Le 21 août 2002, l'Office fédéral a requis le Procureur Carl de lui
confirmer
qu'il n'établirait pas de copie des documents triés, et qu'aucune
utilisation
n'en serait faite avant l'entrée en force d'une décision de clôture
de la
procédure d'entraide. Le 23 août 2002, ces assurances ont été données.
Parmi les documents jugés utiles à la procédure allemande figurent les
pièces, relatives aux comptes n° 1 à 4 (classeur désigné sous la
rubrique
"Pièces remises par le Luxembourg"), dont l'autorité requérante a
demandé la
remise, le 23 septembre 2002.
Le 10 juillet 2003, l'Office fédéral a notifié aux mandataires de
R.________,
de I.________, de H.________ et de P.________, sa décision du 20 août
2002,
en les invitant à se déterminer sur une éventuelle remise simplifiée
des
documents les concernant, ce à quoi elles se sont opposées, le 4 août
2003.
Le 27 août 2003, l'Office fédéral a rendu une décision de clôture
selon
l'art. 80d EIMP, portant sur la transmission des pièces en question.

C.
Agissant par la voie du recours de droit administratif, les sociétés
R.________, I.________, H.________ et P.________ demandent
principalement au
Tribunal fédéral d'annuler les décisions des 27 août 2003 et 20 août
2002. A
titre subsidiaire, elles concluent au renvoi de la cause à l'Office
fédéral
avec l'injonction de procéder, avec elles, au tri des pièces à
tansmettre.
Elles invoquent les art. 9 et 29 al. 2 Cst., 3 et 5 al. 1 let. a et
14 CEEJ,
28, 64 et 80m al. 1 EIMP, ainsi que l'art. 9 de l'ordonnance
d'exécution de
l'EIMP (OEIMP; RS 351.11).

* [DONNÉES]
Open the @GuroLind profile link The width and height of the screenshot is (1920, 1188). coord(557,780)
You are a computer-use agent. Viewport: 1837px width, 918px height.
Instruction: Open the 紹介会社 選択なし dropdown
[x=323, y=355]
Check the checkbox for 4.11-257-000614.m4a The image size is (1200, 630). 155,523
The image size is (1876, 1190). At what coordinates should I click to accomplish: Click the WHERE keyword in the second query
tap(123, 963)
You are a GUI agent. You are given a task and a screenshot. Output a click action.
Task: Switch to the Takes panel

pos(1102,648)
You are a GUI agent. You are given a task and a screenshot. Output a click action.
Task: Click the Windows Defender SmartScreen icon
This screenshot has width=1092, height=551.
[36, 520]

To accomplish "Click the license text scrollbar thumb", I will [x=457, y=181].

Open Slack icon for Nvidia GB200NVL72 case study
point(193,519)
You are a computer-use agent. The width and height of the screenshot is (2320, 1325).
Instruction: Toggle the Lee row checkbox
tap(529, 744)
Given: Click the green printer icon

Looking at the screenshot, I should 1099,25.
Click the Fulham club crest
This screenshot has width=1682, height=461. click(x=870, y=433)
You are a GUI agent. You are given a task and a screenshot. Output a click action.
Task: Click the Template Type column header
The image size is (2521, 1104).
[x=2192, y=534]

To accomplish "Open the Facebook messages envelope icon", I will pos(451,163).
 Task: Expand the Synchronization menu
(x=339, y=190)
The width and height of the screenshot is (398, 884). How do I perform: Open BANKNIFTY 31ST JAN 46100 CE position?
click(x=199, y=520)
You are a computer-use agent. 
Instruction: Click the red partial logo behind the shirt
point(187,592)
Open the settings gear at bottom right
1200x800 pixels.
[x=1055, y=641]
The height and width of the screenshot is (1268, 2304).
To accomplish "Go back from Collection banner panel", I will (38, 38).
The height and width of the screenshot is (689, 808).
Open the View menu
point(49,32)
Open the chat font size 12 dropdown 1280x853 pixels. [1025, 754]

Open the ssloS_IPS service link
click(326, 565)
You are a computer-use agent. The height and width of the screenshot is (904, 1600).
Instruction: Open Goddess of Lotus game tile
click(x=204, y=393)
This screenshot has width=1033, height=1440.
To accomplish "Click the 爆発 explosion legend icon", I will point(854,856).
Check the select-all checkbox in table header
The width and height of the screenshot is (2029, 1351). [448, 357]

* [EXERCICES À FAIRE]
A. Répondez aux questions suivantes d'après l'extrait du document :
(i) À quelle date les assurances demandées au Procureur Carl ont-elles été données ?
(ii) À quelle date l'Office fédéral a-t-il rendu sa décision de clôture, et selon quel article ?
(iii) À quel texte correspond le sigle OEIMP ?
B. Recopiez fidèlement le passage de l'extrait du document qui s'ouvre sur les mots contenant « Le 10 juillet » et se termine par « pièces en question. ».

* [CORRIGÉ]
A.
(i) Le 23 août 2002.
(ii) Le 27 août 2003, selon l'art. 80d EIMP.
(iii) À l'ordonnance d'exécution de l'EIMP (RS 351.11).

B.
Le 10 juillet 2003, l'Office fédéral a notifié aux mandataires de
R.________,
de I.________, de H.________ et de P.________, sa décision du 20 août
2002,
en les invitant à se déterminer sur une éventuelle remise simplifiée
des
documents les concernant, ce à quoi elles se sont opposées, le 4 août
2003.
Le 27 août 2003, l'Office fédéral a rendu une décision de clôture
selon
l'art. 80d EIMP, portant sur la transmission des pièces en question.